Skip to content
    Back to all Bounties

    Earn 18,000 ($180.00)

    Time Remainingdue 2 years ago
    Canceled

    Reddit/StackOverflow scraper (Azure microservice)

    adi42
    adi42
    Posted 2 years ago

    Bounty Description

    Problem Description

    We are building an LLM for enterprise software and looking to decouple data extraction from the rest of our pipeline. Our model uses data from a variety of sources including URLs, so we need a microservice that reliably extracts text from website input. The service should run playwright for traversing and extracting data from websites.

    Before accepting this bounty, please note the following:

    • You will need an Azure subscription to complete this bounty as the service should run in Azure. We will not be providing an Azure subscription but will test the deliverable using one.
    • One of the more challenging parts of the project is getting playwright to successfully run in Azure Functions directly from the Terraform code.

Supplied data
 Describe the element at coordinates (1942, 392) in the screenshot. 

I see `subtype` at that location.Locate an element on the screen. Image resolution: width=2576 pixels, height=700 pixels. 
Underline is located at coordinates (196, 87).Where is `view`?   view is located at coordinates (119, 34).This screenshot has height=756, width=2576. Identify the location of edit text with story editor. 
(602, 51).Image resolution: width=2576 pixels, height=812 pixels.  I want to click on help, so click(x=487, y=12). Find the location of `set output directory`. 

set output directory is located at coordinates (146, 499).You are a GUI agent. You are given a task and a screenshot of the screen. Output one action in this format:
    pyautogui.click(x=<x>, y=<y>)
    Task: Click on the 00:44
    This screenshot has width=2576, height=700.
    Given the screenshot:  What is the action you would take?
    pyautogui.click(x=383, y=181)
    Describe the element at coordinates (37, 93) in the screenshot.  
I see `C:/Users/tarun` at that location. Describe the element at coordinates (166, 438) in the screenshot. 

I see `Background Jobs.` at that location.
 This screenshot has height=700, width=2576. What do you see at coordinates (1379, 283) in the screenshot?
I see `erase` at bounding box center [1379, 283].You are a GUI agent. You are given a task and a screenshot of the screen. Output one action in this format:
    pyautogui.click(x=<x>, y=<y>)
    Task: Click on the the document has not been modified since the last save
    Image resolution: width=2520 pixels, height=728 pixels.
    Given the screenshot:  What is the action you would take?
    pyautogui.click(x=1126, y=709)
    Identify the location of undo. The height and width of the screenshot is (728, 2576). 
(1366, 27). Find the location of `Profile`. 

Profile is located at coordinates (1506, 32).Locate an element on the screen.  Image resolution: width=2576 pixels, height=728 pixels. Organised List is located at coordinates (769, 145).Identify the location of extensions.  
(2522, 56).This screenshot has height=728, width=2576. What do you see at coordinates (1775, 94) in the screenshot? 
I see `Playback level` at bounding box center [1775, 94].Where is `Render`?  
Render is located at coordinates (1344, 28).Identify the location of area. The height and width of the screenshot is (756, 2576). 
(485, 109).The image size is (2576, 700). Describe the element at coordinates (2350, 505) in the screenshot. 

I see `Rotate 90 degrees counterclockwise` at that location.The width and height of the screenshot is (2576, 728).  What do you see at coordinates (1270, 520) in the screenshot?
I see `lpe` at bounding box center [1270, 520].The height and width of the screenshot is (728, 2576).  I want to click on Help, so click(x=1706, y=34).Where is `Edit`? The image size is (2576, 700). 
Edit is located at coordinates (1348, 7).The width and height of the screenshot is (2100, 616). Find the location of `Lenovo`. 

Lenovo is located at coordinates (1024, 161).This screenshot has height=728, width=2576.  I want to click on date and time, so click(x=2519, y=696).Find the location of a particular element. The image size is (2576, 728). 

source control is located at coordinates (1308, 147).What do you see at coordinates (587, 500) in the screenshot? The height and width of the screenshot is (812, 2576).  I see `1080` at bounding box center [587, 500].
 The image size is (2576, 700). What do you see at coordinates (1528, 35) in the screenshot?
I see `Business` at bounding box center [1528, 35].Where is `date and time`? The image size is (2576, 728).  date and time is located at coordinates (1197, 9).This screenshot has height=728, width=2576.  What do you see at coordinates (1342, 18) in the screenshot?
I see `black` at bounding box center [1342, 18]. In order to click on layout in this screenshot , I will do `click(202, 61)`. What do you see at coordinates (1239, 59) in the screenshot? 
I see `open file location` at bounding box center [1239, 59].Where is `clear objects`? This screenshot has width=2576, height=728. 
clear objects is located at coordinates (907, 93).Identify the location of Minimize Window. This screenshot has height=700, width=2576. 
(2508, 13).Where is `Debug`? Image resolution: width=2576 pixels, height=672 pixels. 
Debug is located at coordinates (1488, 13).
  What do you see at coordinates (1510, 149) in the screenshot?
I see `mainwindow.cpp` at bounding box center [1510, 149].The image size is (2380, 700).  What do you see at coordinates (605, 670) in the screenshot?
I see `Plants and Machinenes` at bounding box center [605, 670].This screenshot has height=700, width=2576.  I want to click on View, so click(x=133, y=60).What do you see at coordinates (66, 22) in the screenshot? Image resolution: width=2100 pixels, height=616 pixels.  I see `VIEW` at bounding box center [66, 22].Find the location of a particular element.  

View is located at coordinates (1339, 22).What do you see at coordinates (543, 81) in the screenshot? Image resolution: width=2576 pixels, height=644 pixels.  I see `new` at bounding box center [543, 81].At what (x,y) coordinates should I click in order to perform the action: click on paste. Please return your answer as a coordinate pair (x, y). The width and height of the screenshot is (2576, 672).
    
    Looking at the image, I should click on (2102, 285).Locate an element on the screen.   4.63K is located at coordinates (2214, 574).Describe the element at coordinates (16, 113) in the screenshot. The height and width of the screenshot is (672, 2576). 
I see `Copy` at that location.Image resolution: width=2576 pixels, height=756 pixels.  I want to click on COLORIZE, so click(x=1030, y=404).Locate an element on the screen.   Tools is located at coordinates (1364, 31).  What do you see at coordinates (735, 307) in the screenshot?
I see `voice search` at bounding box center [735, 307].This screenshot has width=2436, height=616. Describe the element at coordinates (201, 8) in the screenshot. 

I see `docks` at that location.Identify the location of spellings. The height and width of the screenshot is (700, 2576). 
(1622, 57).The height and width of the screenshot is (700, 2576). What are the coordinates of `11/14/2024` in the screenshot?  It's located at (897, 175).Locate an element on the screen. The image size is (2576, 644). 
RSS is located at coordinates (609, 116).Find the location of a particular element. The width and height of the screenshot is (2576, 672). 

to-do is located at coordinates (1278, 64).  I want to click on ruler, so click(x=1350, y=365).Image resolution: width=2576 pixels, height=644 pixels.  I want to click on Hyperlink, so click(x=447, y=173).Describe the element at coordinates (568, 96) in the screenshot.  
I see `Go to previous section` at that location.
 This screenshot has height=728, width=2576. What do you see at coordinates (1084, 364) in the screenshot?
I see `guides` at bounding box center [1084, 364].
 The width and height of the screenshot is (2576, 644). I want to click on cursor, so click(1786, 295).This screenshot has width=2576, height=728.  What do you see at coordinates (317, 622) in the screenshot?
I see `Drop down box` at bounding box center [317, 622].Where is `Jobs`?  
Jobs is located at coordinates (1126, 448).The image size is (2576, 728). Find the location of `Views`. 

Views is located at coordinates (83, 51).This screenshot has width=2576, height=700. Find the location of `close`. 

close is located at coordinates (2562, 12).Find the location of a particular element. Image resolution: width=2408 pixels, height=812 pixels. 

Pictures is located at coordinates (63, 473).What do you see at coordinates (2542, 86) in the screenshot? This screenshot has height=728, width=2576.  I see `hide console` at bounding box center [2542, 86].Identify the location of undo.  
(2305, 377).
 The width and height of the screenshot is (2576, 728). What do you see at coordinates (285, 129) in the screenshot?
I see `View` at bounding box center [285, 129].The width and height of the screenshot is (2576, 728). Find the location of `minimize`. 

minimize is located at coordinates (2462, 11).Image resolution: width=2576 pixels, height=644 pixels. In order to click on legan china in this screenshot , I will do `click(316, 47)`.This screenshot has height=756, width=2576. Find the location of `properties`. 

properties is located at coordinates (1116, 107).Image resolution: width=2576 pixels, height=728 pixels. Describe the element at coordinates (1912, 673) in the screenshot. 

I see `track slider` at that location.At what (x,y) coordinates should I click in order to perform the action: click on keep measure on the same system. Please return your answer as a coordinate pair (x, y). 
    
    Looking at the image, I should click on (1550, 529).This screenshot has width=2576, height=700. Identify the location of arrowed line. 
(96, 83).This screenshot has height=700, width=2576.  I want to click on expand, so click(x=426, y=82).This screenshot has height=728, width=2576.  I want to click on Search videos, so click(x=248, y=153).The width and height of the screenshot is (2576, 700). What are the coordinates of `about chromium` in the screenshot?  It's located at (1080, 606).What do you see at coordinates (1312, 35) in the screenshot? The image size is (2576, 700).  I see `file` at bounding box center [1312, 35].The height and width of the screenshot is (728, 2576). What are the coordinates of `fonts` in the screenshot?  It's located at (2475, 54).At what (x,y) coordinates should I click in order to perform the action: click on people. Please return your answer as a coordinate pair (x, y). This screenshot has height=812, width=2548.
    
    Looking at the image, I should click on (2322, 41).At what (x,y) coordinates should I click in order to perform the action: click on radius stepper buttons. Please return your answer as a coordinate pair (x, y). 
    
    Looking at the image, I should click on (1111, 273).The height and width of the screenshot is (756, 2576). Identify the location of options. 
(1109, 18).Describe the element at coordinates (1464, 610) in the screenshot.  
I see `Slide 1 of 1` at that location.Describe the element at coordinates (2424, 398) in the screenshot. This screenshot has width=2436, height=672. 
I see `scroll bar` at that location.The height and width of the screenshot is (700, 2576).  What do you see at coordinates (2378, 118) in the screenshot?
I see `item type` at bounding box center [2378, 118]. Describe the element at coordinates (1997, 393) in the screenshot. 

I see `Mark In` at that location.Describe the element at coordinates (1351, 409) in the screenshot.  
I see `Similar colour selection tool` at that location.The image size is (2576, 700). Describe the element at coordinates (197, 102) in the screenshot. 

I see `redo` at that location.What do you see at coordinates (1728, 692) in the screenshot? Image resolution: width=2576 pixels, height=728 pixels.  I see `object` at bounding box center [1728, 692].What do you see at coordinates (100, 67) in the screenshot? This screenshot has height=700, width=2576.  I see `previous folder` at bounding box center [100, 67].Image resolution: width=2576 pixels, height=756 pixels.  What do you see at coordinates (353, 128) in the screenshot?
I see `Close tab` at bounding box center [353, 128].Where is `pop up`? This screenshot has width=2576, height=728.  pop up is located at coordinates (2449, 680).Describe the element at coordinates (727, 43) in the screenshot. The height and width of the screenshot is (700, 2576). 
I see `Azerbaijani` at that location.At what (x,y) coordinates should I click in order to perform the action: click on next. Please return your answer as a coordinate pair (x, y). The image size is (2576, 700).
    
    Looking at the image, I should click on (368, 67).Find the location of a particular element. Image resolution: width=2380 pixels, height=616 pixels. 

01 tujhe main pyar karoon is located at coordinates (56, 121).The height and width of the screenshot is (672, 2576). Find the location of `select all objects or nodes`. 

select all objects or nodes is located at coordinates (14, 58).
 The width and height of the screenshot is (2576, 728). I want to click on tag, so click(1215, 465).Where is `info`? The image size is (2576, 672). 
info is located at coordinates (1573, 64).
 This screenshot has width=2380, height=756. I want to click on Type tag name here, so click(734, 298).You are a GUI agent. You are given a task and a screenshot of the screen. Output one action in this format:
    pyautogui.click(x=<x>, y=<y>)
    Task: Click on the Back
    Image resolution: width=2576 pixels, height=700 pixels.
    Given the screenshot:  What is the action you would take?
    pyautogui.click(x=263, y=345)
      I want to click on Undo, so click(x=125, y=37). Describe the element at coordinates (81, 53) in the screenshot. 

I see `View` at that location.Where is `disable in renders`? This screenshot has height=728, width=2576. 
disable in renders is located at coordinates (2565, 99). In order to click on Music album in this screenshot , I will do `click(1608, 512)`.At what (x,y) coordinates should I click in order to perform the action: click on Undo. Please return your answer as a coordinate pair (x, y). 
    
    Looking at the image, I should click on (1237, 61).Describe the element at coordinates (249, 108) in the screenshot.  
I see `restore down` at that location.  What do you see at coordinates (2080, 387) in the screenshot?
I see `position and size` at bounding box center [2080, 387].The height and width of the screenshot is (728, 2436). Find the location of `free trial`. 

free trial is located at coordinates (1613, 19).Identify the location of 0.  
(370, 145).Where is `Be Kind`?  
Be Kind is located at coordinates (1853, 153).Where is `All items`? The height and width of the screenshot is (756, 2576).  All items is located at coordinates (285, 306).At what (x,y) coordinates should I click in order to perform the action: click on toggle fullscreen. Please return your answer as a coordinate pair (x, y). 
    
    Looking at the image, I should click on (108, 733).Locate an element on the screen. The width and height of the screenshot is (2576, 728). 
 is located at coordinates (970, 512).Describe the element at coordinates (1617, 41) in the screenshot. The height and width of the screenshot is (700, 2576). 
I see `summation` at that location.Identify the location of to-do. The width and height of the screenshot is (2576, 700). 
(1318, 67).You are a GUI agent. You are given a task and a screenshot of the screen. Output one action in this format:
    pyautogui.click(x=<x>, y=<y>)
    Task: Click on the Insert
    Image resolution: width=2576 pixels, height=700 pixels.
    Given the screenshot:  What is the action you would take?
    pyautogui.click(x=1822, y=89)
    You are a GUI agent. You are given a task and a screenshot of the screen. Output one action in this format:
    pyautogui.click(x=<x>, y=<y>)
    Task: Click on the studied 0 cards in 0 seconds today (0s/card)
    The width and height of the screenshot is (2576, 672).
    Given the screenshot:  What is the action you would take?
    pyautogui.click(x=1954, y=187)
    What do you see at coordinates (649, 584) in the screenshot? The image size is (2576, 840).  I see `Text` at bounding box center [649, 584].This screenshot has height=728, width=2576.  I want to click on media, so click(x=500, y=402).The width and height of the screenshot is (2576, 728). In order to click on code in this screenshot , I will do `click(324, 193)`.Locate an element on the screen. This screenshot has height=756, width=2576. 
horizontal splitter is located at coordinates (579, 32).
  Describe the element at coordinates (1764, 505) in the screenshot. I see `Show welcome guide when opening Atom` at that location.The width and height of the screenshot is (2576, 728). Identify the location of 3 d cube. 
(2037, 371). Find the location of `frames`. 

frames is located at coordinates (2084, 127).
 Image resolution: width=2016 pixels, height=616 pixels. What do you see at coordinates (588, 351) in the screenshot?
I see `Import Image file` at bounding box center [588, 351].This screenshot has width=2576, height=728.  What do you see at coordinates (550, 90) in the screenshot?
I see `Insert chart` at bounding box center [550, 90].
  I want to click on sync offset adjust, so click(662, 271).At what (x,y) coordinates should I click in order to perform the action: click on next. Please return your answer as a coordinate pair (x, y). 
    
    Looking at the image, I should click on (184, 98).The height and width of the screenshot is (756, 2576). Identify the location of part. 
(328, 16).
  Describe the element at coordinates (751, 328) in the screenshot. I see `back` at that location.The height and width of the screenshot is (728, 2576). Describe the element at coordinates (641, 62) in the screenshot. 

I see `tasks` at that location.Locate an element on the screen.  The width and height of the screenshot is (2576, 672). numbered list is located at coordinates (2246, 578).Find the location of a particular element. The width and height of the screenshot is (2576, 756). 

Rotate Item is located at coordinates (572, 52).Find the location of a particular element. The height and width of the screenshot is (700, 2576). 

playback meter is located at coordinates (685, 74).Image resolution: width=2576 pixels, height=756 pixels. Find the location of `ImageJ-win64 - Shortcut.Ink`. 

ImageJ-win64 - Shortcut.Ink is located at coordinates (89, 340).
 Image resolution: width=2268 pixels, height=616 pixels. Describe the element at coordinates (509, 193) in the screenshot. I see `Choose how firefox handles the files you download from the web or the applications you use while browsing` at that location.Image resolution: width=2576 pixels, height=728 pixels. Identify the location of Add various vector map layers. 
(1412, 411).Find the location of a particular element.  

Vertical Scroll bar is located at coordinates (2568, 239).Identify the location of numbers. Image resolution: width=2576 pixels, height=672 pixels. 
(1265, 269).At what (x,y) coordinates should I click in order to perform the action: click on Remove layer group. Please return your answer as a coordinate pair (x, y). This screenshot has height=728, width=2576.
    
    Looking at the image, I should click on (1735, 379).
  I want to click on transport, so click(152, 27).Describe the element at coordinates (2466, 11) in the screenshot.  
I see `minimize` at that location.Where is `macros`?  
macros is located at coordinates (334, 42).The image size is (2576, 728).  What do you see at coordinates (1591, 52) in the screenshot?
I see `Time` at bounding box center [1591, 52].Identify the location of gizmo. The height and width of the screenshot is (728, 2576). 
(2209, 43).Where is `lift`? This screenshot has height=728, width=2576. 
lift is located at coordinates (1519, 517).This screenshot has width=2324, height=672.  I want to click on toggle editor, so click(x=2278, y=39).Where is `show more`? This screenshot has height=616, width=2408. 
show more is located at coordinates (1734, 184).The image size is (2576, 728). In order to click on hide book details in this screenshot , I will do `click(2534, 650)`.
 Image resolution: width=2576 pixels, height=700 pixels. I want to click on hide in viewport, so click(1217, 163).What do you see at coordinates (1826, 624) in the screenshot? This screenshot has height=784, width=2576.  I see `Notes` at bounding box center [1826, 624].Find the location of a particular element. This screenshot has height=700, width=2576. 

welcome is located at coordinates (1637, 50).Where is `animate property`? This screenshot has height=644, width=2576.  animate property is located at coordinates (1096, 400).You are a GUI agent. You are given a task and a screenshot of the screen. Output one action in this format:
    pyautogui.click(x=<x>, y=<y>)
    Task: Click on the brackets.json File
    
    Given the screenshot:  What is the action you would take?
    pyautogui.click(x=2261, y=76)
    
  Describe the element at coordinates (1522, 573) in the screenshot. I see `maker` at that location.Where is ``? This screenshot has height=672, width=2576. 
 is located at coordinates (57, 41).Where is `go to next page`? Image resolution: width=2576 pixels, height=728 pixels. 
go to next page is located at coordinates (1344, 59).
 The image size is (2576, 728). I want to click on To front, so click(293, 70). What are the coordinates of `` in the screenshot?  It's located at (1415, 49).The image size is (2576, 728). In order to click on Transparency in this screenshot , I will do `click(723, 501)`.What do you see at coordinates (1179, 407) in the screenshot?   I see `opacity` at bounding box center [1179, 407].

Required work
a: In the scraper bounty page, translate the sentence "Our model uses data from a variety of sources including URLs, so we need a microservice that reliably extracts text from website input." into Spanish.
b: From the scraper bounty page, print the portion that begins at the words "We are building" and stops after the words "data from websites.".

Your written answers
a: Nuestro modelo utiliza datos de diversas fuentes, incluidas URL, por lo que necesitamos un microservicio que extraiga texto de forma fiable a partir de la entrada de sitios web.

b:
We are building an LLM for enterprise software and looking to decouple data extraction from the rest of our pipeline. Our model uses data from a variety of sources including URLs, so we need a microservice that reliably extracts text from website input. The service should run playwright for traversing and extracting data from websites.